##### SUPPLIED DATA

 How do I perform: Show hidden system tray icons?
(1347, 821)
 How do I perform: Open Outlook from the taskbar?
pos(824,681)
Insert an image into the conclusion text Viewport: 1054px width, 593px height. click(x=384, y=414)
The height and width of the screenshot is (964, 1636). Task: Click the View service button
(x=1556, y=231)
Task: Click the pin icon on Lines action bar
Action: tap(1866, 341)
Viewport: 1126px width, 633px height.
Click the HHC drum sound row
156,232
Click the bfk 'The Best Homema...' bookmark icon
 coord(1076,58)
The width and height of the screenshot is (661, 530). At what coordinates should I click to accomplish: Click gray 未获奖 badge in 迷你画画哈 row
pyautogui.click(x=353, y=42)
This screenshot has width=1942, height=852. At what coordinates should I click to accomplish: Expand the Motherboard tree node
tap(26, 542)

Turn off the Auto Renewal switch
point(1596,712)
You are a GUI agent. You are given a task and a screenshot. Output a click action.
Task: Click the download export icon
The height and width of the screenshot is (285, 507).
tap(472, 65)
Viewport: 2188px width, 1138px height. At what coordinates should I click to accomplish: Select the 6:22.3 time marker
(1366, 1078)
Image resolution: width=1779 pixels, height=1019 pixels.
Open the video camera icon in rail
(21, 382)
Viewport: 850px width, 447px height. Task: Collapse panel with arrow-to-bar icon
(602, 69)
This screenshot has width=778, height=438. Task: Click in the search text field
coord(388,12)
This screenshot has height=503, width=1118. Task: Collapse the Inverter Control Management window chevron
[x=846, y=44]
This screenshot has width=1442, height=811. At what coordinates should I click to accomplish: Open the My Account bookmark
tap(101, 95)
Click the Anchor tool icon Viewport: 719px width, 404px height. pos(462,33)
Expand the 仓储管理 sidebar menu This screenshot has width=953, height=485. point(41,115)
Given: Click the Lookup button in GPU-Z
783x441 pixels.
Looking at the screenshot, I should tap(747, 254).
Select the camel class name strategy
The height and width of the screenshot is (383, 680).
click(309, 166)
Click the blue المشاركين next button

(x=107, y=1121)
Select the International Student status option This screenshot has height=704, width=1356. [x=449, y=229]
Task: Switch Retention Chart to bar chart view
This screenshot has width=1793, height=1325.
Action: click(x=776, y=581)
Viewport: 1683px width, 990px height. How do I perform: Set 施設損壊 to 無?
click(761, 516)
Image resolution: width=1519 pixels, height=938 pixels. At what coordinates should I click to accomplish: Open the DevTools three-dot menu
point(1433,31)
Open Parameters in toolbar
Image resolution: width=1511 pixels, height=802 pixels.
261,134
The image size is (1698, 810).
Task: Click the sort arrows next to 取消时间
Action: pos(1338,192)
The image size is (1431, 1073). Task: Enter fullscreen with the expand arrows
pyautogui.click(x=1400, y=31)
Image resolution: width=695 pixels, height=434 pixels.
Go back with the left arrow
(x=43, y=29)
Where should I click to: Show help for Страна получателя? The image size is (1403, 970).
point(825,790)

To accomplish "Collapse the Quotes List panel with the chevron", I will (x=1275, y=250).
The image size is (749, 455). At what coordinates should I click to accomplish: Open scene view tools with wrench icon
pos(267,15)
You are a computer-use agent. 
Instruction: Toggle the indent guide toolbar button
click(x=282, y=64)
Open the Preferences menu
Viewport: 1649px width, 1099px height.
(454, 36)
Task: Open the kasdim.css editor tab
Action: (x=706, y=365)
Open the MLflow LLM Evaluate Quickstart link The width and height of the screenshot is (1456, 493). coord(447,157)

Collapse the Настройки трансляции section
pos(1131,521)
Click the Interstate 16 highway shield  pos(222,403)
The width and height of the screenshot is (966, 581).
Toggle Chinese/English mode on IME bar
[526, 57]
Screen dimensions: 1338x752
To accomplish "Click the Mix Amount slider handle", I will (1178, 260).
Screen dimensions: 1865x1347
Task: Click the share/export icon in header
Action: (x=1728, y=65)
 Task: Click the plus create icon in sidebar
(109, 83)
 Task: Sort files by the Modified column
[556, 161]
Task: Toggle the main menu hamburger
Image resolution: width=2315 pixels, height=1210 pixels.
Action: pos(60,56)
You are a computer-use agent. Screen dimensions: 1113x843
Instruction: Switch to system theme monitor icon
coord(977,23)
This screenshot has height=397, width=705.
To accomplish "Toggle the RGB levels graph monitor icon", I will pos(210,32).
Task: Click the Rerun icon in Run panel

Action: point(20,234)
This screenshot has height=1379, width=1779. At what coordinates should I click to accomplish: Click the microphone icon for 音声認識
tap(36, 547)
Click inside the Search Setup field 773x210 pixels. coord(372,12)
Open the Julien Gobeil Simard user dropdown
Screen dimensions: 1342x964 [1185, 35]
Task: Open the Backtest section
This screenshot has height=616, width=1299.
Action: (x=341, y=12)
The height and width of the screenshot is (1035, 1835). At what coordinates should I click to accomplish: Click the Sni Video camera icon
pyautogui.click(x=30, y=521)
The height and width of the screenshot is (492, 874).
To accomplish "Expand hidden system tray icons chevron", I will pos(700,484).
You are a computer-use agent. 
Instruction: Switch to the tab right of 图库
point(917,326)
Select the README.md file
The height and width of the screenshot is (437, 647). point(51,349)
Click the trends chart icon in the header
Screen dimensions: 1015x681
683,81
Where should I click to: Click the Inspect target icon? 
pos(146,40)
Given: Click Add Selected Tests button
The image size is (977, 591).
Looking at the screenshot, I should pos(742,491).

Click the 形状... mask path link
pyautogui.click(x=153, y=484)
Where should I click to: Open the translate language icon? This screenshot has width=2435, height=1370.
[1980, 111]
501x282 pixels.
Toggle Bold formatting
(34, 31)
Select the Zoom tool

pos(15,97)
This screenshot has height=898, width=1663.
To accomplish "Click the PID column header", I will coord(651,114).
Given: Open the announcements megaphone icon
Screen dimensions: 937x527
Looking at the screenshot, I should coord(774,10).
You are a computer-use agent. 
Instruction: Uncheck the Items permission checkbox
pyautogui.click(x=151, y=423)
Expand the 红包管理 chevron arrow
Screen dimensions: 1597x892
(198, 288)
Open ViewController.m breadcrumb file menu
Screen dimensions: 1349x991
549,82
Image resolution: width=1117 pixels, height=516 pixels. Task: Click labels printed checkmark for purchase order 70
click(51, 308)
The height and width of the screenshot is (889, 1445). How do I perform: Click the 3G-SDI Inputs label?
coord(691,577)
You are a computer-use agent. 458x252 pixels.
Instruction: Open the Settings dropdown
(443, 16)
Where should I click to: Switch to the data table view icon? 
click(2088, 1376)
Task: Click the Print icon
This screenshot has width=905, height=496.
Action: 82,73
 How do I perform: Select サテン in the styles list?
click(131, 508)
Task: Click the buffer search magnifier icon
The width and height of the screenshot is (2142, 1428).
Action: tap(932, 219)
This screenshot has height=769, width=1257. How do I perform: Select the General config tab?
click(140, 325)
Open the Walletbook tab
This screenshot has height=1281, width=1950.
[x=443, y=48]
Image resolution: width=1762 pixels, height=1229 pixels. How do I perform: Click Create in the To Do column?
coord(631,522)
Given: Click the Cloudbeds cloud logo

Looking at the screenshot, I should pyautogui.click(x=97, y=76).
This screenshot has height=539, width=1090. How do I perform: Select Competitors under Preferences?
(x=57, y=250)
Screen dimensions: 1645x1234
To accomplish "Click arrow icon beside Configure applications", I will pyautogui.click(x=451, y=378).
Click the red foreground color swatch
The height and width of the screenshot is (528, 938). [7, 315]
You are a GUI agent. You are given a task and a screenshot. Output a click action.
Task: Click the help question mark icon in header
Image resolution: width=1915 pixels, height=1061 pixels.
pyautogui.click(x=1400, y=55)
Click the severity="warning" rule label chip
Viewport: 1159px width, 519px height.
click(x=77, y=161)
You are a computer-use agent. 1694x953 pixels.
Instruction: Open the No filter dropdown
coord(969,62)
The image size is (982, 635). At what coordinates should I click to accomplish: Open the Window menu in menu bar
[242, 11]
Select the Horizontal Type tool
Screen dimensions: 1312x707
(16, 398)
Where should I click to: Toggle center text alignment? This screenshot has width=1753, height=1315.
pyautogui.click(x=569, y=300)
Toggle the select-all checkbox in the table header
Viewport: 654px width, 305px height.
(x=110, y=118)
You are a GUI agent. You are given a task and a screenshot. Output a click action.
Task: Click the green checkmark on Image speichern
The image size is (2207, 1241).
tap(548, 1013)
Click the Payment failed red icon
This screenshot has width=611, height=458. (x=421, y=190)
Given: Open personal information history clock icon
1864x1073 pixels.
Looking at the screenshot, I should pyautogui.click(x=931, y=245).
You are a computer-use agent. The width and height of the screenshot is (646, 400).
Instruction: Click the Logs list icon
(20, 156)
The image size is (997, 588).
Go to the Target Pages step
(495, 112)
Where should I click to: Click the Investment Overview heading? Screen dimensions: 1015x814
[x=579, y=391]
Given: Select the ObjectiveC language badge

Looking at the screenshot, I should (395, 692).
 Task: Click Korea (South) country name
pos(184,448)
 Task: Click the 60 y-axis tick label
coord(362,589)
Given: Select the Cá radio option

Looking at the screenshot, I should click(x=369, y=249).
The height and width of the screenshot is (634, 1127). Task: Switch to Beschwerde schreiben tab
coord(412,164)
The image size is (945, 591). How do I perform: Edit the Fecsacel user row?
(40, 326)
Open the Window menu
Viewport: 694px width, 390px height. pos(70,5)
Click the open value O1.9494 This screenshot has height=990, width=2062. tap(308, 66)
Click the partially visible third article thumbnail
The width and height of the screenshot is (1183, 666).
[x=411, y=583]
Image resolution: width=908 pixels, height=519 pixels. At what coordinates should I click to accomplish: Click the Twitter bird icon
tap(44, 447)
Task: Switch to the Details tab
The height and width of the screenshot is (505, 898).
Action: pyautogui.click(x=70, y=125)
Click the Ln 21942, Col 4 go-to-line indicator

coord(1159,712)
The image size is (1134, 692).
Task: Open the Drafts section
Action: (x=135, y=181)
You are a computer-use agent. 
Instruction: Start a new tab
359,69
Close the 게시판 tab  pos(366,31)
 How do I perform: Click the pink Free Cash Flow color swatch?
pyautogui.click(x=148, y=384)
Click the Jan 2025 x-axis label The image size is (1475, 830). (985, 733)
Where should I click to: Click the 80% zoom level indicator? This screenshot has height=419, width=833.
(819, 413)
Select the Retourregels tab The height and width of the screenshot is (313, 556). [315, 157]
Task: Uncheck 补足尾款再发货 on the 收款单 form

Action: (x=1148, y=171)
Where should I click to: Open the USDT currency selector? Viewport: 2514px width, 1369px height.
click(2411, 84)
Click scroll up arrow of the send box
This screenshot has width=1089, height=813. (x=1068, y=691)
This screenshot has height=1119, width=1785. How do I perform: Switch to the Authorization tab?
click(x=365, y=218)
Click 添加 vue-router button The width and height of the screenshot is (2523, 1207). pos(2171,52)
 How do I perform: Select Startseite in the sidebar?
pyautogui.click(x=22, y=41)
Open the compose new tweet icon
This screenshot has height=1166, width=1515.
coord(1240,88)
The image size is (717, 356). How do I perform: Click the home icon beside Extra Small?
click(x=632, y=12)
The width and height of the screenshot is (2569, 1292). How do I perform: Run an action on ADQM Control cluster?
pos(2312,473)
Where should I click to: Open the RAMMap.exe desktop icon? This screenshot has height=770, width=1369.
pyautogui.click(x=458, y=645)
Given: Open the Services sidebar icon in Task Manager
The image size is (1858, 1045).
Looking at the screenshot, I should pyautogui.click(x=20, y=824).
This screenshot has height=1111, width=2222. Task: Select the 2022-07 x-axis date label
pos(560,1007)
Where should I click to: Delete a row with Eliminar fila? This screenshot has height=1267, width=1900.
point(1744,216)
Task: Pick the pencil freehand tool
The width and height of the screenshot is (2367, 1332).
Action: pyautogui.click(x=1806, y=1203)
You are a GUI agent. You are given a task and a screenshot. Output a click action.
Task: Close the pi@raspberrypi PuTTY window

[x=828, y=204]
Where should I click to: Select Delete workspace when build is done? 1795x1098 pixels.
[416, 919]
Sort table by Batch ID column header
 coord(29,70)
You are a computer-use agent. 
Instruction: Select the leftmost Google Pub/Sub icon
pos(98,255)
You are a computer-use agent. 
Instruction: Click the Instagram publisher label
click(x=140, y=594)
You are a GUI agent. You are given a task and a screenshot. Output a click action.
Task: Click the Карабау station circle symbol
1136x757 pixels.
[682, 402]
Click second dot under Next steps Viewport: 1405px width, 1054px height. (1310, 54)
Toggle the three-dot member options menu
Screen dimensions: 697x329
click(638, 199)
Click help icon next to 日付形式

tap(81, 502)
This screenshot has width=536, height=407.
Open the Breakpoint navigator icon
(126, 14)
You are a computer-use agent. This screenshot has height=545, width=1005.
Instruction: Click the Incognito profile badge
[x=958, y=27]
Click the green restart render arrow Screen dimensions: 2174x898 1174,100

##########

Look above for the line holding "Instruction: Toggle the", then set down exactly that line and every line after it up to and including the line holding "Task: Open the Backtest section", with nothing else.

EXERCISE RESPONSE —
Instruction: Toggle the indent guide toolbar button
click(x=282, y=64)
Open the Preferences menu
Viewport: 1649px width, 1099px height.
(454, 36)
Task: Open the kasdim.css editor tab
Action: (x=706, y=365)
Open the MLflow LLM Evaluate Quickstart link The width and height of the screenshot is (1456, 493). coord(447,157)

Collapse the Настройки трансляции section
pos(1131,521)
Click the Interstate 16 highway shield  pos(222,403)
The width and height of the screenshot is (966, 581).
Toggle Chinese/English mode on IME bar
[526, 57]
Screen dimensions: 1338x752
To accomplish "Click the Mix Amount slider handle", I will (1178, 260).
Screen dimensions: 1865x1347
Task: Click the share/export icon in header
Action: (x=1728, y=65)
 Task: Click the plus create icon in sidebar
(109, 83)
 Task: Sort files by the Modified column
[556, 161]
Task: Toggle the main menu hamburger
Image resolution: width=2315 pixels, height=1210 pixels.
Action: pos(60,56)
You are a computer-use agent. Screen dimensions: 1113x843
Instruction: Switch to system theme monitor icon
coord(977,23)
This screenshot has height=397, width=705.
To accomplish "Toggle the RGB levels graph monitor icon", I will pos(210,32).
Task: Click the Rerun icon in Run panel

Action: point(20,234)
This screenshot has height=1379, width=1779. At what coordinates should I click to accomplish: Click the microphone icon for 音声認識
tap(36, 547)
Click inside the Search Setup field 773x210 pixels. coord(372,12)
Open the Julien Gobeil Simard user dropdown
Screen dimensions: 1342x964 [1185, 35]
Task: Open the Backtest section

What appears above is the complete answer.